* Exercise brief
Below are lines of data, and only some are wanted. Please repeat exactly those from the line that has "You are a computer-use agent." through the line that has "Instruction: Click the".
Data records below:
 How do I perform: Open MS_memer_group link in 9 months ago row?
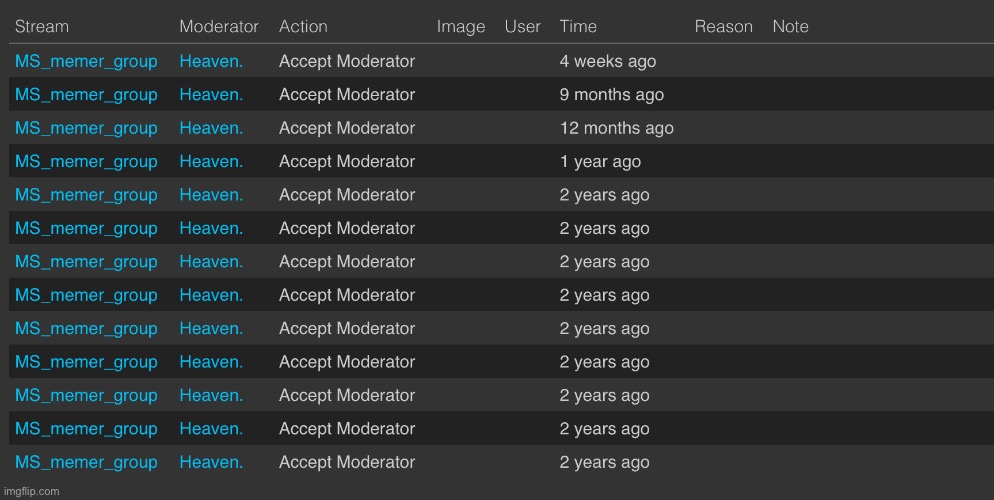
End of Data records.
Data records below:
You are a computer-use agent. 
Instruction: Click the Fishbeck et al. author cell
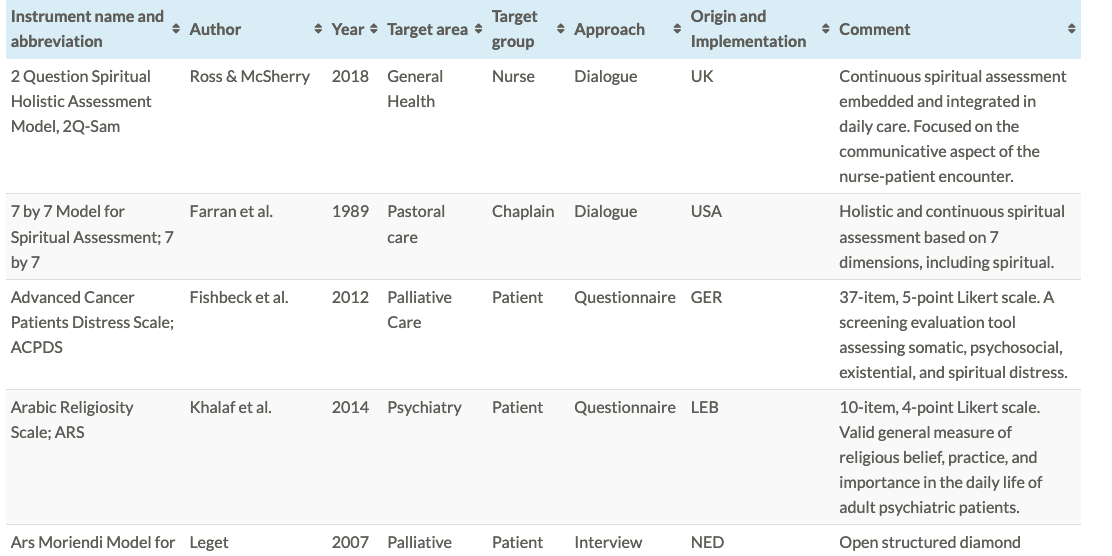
End of Data records.
Data records below:
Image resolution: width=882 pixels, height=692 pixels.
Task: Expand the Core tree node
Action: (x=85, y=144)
End of Data records.
* Response to this exercise
You are a computer-use agent. 
Instruction: Click the Fishbeck et al. author cell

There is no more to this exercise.